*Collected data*

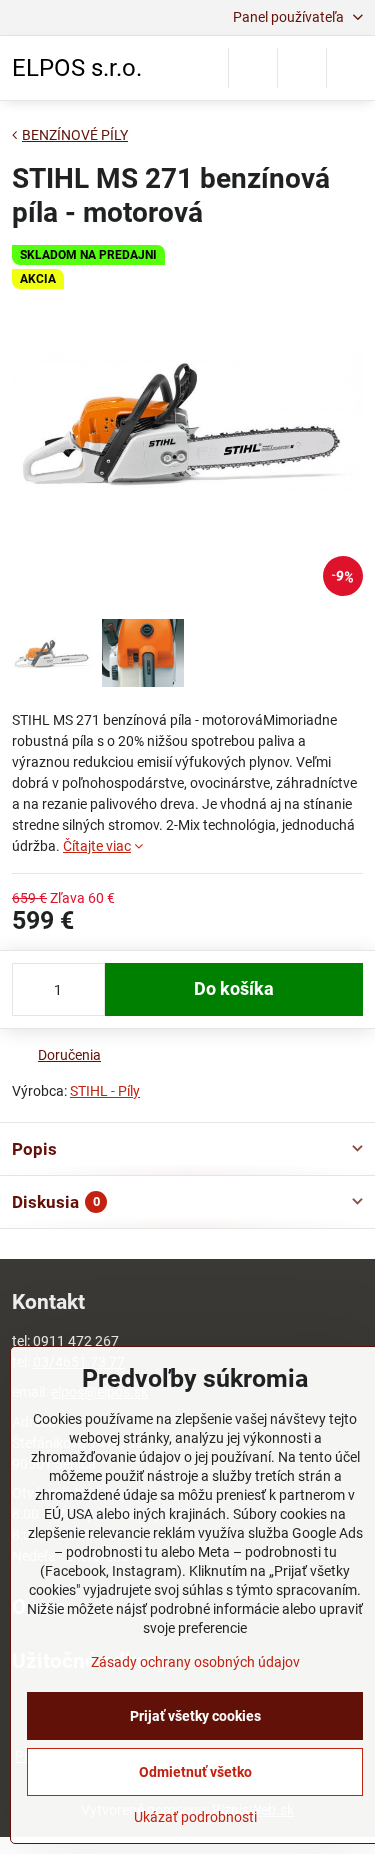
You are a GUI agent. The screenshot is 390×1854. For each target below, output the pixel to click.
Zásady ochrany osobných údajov (195, 1662)
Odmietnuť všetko (195, 1772)
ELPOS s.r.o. (77, 68)
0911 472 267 (76, 1341)
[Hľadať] (253, 68)
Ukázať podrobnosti (195, 1817)
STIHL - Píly (105, 1091)
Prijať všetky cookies (195, 1716)
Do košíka (234, 989)
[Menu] (351, 68)
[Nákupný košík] (302, 68)
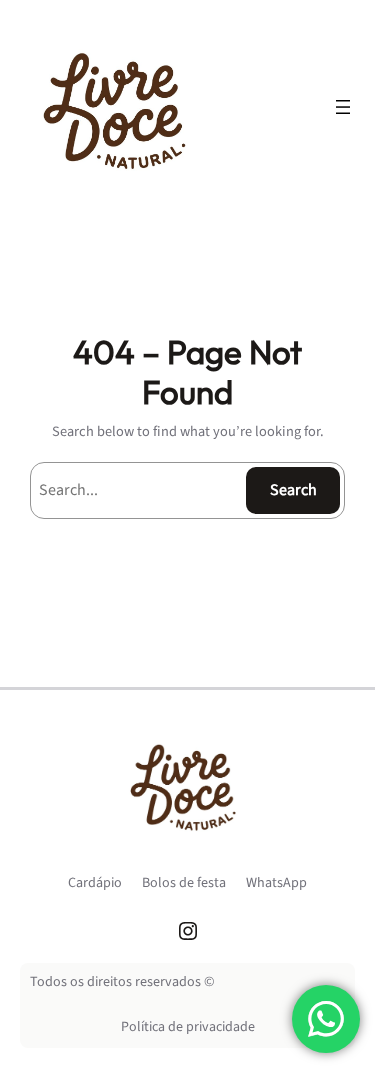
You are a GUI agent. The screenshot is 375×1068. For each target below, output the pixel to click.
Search (293, 490)
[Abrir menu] (343, 107)
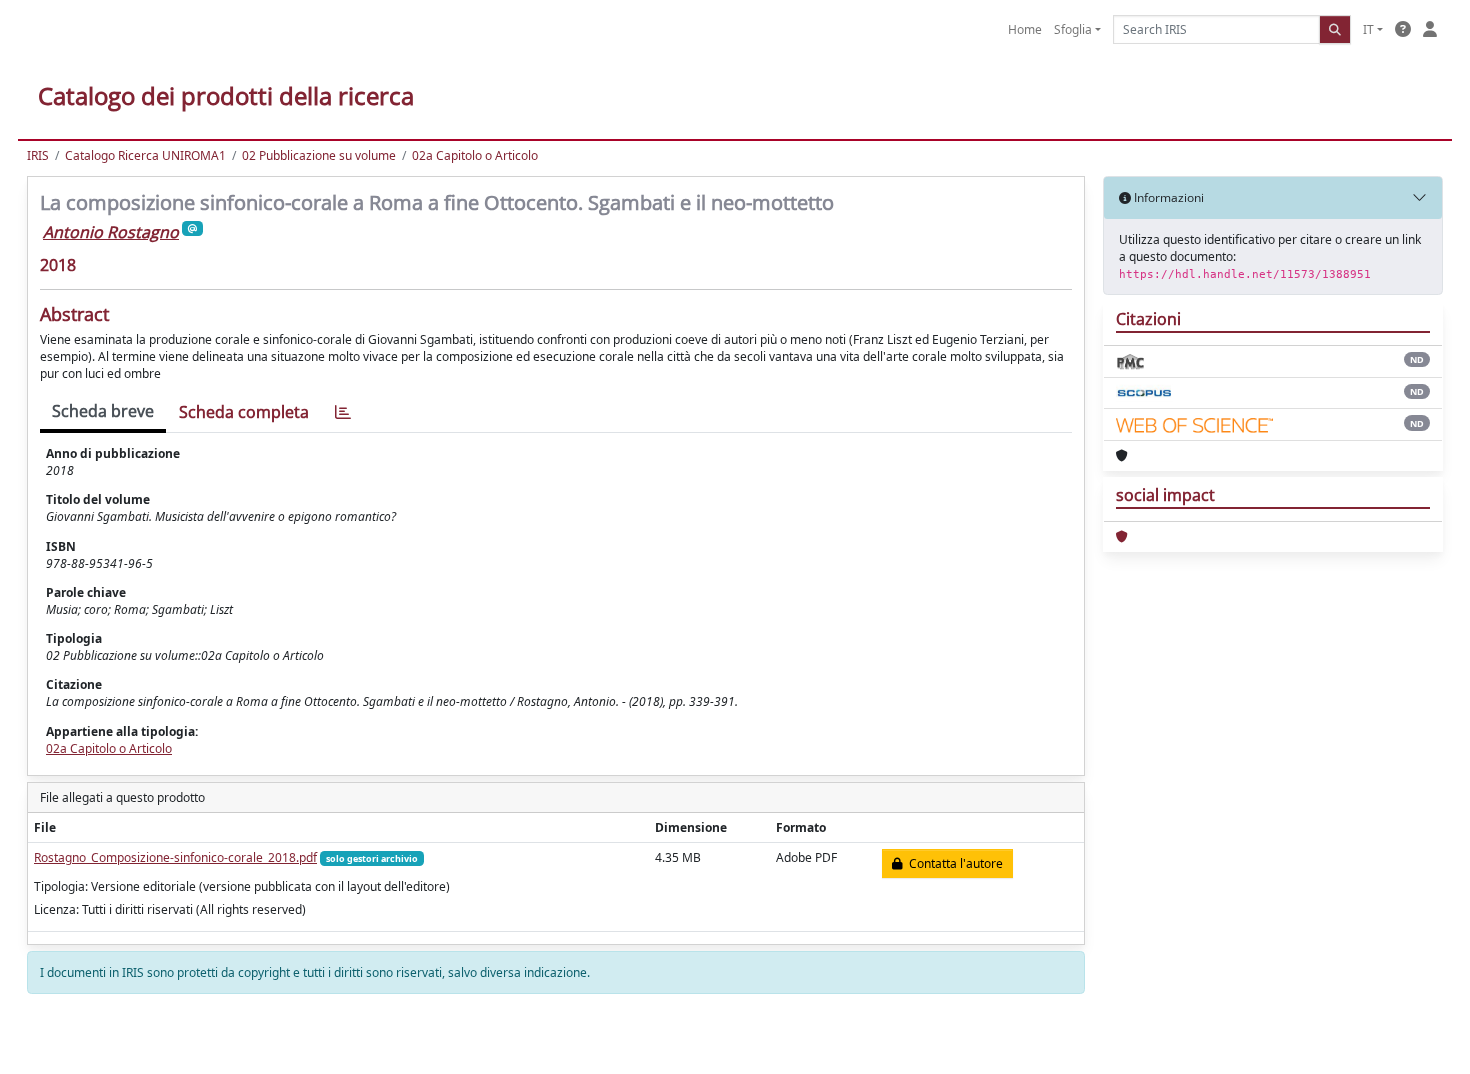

*YOUR GOAL*
Please return the records as they stand, word for word, with no pictures.

*RESULT FOR THIS EXERCISE*
You are a GUI agent. The screenshot is 390×1854. For each target below, output the pixel to click.
Zásady ochrany osobných údajov (195, 1662)
Odmietnuť všetko (195, 1772)
ELPOS s.r.o. (77, 68)
0911 472 267 (76, 1341)
[Hľadať] (253, 68)
Ukázať podrobnosti (195, 1817)
STIHL - Píly (105, 1091)
Prijať všetky cookies (195, 1716)
Do košíka (234, 989)
[Menu] (351, 68)
[Nákupný košík] (302, 68)
You are a GUI agent. The screenshot is 375×1068. For each target below, output the pixel to click.
Search (293, 490)
[Abrir menu] (343, 107)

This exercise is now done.